▶ [Stored data]
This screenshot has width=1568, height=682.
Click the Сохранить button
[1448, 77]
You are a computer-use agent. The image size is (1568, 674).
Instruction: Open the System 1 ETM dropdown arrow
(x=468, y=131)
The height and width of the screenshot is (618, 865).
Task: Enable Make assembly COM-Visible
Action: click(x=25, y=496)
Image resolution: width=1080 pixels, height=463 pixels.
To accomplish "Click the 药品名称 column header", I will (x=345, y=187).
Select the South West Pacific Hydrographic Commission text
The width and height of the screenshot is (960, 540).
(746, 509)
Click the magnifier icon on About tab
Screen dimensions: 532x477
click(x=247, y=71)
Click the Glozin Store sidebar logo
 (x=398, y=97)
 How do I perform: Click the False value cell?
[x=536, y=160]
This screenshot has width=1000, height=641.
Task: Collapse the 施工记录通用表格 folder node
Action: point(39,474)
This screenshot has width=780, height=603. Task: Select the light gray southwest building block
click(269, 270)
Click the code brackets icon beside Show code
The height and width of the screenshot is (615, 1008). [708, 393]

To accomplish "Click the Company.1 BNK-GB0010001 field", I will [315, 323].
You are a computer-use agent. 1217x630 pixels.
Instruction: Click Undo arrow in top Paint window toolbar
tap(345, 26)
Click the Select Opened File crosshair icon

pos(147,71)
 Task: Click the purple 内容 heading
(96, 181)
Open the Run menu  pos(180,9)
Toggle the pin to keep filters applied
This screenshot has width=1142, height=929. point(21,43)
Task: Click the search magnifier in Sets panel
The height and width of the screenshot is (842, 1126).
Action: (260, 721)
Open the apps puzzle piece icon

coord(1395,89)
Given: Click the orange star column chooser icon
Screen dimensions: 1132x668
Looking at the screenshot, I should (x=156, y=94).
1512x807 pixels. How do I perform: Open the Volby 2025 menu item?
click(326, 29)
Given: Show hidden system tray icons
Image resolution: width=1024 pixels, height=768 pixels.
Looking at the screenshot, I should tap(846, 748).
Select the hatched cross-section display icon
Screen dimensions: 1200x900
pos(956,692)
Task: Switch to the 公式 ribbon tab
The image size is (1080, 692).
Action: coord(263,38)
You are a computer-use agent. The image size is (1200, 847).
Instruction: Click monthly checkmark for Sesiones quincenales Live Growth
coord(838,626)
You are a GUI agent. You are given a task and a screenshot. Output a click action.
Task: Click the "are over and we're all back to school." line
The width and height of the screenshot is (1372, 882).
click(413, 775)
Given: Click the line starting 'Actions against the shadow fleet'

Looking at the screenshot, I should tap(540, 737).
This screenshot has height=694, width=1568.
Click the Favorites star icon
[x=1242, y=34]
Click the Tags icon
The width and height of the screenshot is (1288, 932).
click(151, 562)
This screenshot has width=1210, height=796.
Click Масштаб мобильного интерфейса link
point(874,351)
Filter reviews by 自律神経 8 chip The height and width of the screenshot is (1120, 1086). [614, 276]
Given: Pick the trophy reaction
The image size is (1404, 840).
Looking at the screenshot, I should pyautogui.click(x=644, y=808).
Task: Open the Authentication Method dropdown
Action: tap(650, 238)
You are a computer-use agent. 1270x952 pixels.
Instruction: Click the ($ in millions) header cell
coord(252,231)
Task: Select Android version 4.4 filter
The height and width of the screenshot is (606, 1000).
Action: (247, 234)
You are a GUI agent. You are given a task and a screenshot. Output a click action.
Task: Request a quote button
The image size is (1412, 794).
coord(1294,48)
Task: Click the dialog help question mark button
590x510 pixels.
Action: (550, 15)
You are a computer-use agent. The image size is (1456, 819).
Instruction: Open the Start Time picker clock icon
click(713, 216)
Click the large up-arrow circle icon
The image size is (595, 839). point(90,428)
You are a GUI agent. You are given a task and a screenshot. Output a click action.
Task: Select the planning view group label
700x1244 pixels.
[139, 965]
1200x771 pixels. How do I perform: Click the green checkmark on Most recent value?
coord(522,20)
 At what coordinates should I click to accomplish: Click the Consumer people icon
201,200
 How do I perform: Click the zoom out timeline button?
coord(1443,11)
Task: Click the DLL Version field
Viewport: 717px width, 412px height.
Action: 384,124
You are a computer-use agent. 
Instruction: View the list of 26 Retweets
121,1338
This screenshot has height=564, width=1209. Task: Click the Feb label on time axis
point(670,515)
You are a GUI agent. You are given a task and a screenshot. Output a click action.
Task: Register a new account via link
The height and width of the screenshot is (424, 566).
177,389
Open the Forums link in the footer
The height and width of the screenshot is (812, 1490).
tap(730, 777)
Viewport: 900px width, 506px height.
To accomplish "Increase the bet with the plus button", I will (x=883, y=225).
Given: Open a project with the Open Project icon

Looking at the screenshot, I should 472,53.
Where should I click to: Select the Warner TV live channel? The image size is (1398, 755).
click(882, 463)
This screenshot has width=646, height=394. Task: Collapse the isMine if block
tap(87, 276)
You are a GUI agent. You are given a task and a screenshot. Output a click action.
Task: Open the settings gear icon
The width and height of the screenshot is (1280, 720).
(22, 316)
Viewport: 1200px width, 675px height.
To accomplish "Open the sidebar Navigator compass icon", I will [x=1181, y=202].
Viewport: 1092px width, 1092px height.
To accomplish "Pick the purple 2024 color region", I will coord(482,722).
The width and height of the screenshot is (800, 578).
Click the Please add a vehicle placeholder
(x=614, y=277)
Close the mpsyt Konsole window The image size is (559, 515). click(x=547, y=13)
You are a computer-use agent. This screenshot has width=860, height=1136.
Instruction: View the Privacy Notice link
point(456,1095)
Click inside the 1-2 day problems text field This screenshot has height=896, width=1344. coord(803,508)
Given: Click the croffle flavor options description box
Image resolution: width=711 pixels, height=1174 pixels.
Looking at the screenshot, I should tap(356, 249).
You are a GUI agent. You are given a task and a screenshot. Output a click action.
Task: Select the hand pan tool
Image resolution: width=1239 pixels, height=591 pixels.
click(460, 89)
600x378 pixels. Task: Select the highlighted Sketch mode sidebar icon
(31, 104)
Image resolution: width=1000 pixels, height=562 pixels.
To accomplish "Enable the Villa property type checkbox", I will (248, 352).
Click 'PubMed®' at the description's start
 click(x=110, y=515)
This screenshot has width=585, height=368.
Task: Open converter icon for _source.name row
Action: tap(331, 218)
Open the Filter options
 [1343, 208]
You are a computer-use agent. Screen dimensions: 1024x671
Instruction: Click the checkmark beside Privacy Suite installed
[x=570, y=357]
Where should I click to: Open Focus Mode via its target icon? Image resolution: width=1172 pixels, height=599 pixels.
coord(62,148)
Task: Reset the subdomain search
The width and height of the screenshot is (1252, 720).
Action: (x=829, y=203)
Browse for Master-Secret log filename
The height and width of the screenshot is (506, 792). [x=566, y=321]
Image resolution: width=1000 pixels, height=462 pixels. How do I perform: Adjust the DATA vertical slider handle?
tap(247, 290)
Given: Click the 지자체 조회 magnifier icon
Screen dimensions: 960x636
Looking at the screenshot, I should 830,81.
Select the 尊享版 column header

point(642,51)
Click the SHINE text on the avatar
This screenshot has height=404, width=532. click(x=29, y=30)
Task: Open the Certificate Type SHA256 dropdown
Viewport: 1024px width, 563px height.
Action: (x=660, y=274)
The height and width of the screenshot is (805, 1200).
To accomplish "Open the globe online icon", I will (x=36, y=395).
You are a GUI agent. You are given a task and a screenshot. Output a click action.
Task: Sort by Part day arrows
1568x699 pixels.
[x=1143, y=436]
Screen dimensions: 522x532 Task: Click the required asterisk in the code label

▶ [Activity]
Search the records above for "magnifier" and copy every line that has it.

▶ [Solution for this problem]
Click the magnifier icon on About tab
Task: Click the search magnifier in Sets panel
Given: Click the 지자체 조회 magnifier icon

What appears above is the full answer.